Common and Latin names

The minke whale is named after a Norwegian Whaler "Miencke" who often harpooned  minke whales mistaking them for blue whales. The crew thereafter jokingly referred to these animals as “Meincke’s whales” and the name eventually caught on.

Minke whales are also known as little piked whales, pike heads, sharp-headed finner, lesser rorqual, sharp snouted whale, summer whale, bay whale and little finner. These names relate more to the shape of the whale’s head or fin or to its summer occurrence and distribution.

The Latin name Balaenoptera acutorostrata for minke whales correctly describes the physical features of this species with Balaenoptera relating to baleen whales with fins and acutorostrata referring to the sharp shape of its rostrum or snout.


The minke whale is the smallest member of the  family Balaenopteridae or rorqual whales, a family of whales that have baleen and many throat grooves which distend when feeding. 

This group also includes the blue (Balaenopteridae musculus), fin (Balaenoptera physalus), sei (Balaenoptera borealis), and Bryde's (Balaenoptera edeni) whales.  

Minke whales, like the other members of the Balaenopteridae have long slender bodies. The minke whale has a very distinctive narrow, pointed rostrum and a single prominent head ridge. The pectoral fins are slim and very pointed and the dorsal fin is sickle-shaped, positioned approximately two-thirds, towards the tail, along the body length. 

There are 50 to 70 throat grooves which end just before the navel and just behind the pectoral fins. 

The minke whale has 230-360 baleen plates, measuring about 20cm in length and 12cm in width at their base, positioned on each side of the upper jaw. 

Taxonomy - northern hemisphere minke whales

The taxonomy of the species is still in question but generally three subspecies are recognized.  In the Northern Hemisphere two subspecies are recognized, the North Atlantic form Balaenoptera acutorostrata acutorostrata and the North Pacific form Balaenoptera acutorostrata scammoni.  

These two forms are morphologically similar with adults reaching lengths of 511-826cm (mean 737cm) for the North Atlantic form and 480-914cm (mean 715cm) for the North Pacific form.

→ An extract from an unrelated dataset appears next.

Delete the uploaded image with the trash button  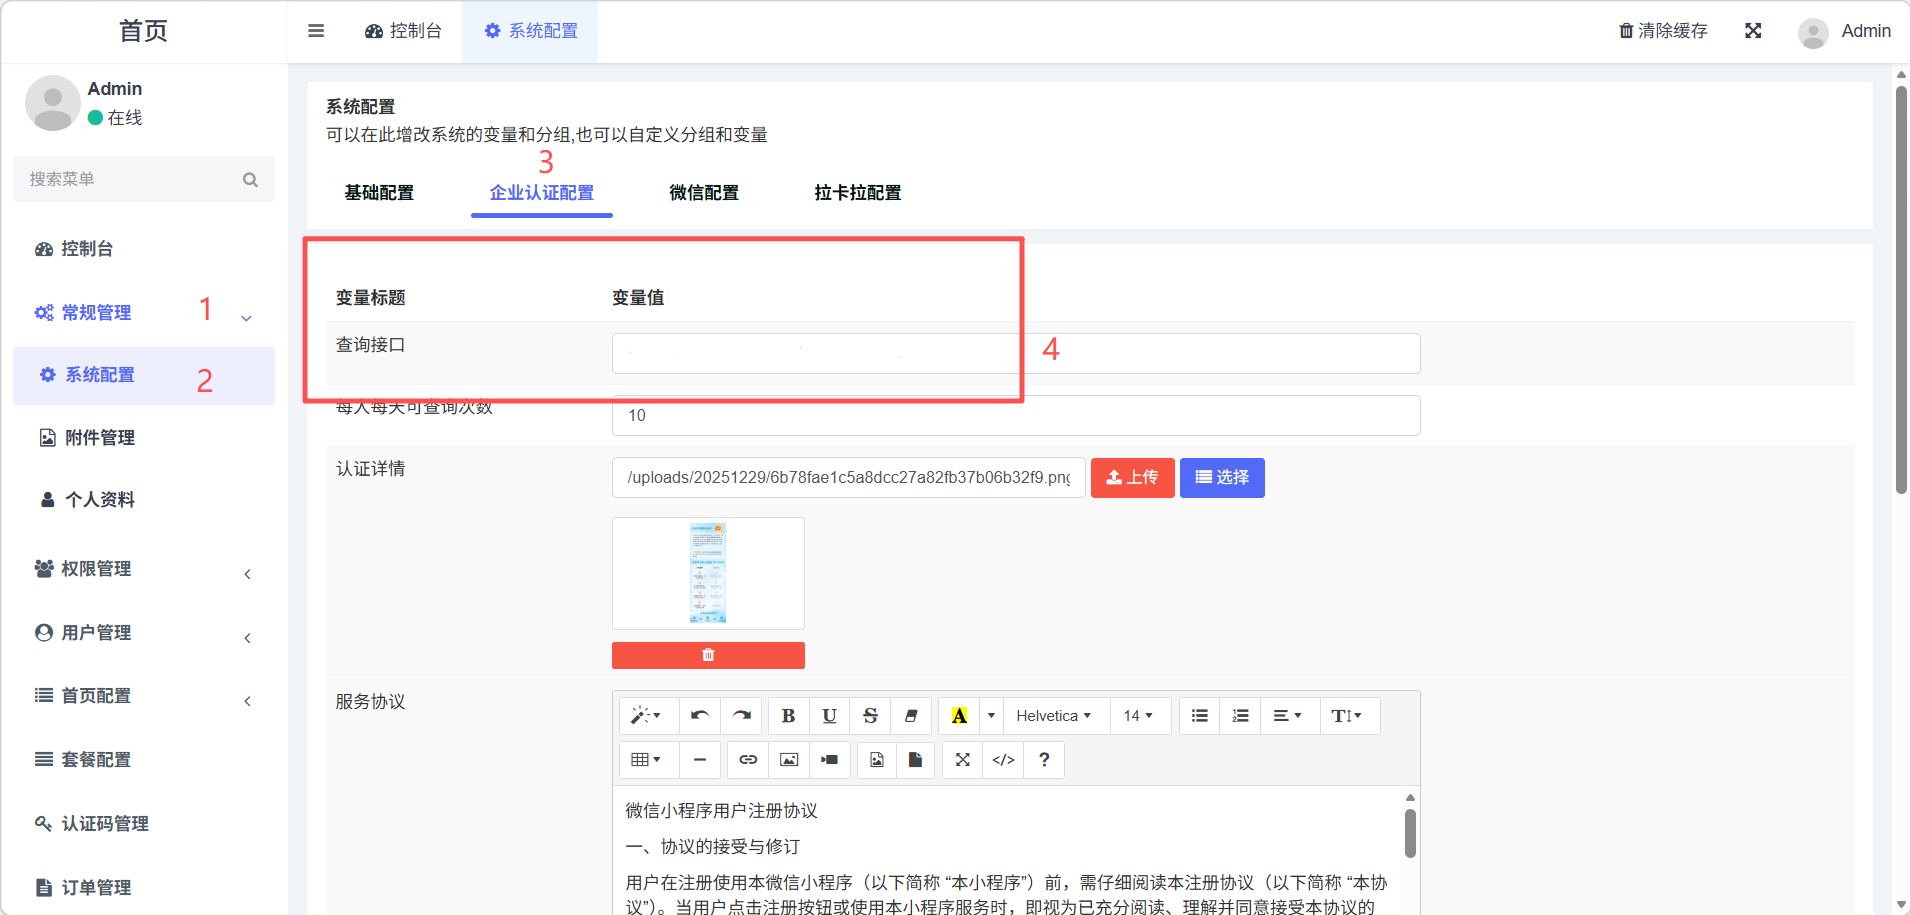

However, they are distinguished mainly by their skull morphology with the North Atlantic form having a longer rostrum.

The colour patterns on the pectoral fins differ between the two forms - the North Pacific form has a white stripe on the fin which runs across the fin parallel to the body, but with a small central projection of white into the black of the fin. The fin in the North Atlantic form differs in that the white area is more angled and the projection has not been noted.

Taxonomy - southern hemisphere minke whales

Minke whales in the Southern Hemisphere are morphologically distinct from those in the Northern Hemisphere and a third subspecies Balaenoptera acutorostrata bonaerensis is described, based on its greater length of 710-930cm (mean 814cm) and the presence of a 5cm black border on the posterior baleen plates as opposed to the all creamy-white baleen found in the Northern Hemisphere minke whales. 

The pectoral fin of the Southern Hemisphere form is coloured various tones of grey and lacks the striking white band seen in the Northern Hemisphere forms. Significant differences in the skull morphology and biochemical differences have been demonstrated between the Northern and Southern Hemisphere forms.





Dwarf Minke whales 

The existence of a fourth form, the dwarf minke whale or the diminutive form has been described in the Southern Hemisphere. This dwarf form has all white baleen and has a vivid white blaze on its pectoral fins, with the white coloration extending onto the shoulder. This form appears to be born at a smaller size than other forms and attains sexual maturity at a smaller size. Size estimates have ranged from 4- 5m up to 8m. 

Dwarf minke whales have not been assigned a subspecies status and are still classified as Balaenoptera acutorostrata.